═════ Records ═════
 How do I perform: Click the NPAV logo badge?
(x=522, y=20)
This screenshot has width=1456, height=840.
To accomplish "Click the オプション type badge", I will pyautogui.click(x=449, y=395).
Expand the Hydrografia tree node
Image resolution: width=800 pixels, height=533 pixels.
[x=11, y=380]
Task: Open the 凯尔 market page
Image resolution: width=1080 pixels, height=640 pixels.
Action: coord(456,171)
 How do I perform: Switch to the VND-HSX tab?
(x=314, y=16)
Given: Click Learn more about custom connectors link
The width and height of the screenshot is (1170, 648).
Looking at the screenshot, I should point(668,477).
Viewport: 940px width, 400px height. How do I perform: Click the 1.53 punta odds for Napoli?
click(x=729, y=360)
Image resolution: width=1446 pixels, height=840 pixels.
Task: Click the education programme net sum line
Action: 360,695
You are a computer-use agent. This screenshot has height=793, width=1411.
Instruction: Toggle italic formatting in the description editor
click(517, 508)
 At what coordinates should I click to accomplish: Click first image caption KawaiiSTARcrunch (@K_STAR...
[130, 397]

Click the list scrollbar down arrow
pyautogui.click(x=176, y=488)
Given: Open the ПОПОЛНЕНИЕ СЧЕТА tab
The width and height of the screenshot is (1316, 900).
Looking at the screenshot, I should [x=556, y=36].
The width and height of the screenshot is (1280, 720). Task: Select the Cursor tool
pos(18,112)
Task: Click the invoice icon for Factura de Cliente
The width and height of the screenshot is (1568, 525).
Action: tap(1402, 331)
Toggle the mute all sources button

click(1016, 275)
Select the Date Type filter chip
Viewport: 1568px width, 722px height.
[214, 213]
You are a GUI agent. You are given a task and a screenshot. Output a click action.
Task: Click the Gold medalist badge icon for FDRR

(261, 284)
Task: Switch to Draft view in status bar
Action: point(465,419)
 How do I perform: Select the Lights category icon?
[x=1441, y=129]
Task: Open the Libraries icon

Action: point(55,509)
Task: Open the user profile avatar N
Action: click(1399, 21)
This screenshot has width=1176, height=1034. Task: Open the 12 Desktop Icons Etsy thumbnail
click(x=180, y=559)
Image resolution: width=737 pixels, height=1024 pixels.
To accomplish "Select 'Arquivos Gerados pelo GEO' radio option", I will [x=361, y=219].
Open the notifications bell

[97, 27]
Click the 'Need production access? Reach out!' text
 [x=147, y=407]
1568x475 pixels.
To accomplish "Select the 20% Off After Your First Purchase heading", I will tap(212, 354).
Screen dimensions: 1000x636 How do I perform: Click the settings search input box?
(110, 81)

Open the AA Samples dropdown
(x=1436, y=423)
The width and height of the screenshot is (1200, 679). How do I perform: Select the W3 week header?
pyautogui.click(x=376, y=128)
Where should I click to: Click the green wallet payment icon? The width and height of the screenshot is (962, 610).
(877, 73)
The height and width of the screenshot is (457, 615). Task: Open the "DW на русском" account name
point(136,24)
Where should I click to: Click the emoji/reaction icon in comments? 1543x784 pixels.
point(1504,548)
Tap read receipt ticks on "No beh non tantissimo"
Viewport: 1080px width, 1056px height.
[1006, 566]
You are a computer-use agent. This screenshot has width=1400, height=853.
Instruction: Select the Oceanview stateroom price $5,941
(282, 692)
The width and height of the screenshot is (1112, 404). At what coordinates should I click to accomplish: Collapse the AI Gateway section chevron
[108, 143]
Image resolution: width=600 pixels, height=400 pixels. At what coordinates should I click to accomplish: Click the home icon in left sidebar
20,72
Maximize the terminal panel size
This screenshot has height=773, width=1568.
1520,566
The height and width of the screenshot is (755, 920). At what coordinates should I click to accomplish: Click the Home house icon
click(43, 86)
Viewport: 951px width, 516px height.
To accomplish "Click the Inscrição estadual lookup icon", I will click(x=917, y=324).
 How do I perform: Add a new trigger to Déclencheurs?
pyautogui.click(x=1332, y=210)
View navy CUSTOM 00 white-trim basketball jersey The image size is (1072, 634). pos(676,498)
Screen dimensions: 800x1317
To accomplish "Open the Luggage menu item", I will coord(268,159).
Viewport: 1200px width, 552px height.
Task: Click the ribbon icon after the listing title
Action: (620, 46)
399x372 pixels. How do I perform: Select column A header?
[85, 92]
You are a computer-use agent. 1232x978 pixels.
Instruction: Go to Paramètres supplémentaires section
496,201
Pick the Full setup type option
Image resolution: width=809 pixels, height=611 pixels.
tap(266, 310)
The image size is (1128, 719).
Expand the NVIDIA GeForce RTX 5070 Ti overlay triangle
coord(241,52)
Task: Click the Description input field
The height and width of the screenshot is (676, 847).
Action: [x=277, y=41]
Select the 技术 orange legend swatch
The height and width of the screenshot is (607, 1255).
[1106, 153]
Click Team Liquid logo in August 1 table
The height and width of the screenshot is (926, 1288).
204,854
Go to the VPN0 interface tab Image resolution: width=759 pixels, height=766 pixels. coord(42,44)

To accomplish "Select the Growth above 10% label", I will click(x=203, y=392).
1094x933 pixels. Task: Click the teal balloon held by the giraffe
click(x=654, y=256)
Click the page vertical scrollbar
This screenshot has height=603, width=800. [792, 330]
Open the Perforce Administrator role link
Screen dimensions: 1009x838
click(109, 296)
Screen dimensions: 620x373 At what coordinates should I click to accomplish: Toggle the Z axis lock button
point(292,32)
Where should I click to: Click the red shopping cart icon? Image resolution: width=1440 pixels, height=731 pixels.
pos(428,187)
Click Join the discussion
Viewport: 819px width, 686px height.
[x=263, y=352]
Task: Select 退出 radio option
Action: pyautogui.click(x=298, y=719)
═════
### To do
All that is needed is the opening run of the data, given again exactly: please include every line from the first through the line with "Given: Click Learn", both ends kept.

### Response to the exercise
 How do I perform: Click the NPAV logo badge?
(x=522, y=20)
This screenshot has width=1456, height=840.
To accomplish "Click the オプション type badge", I will pyautogui.click(x=449, y=395).
Expand the Hydrografia tree node
Image resolution: width=800 pixels, height=533 pixels.
[x=11, y=380]
Task: Open the 凯尔 market page
Image resolution: width=1080 pixels, height=640 pixels.
Action: coord(456,171)
 How do I perform: Switch to the VND-HSX tab?
(x=314, y=16)
Given: Click Learn more about custom connectors link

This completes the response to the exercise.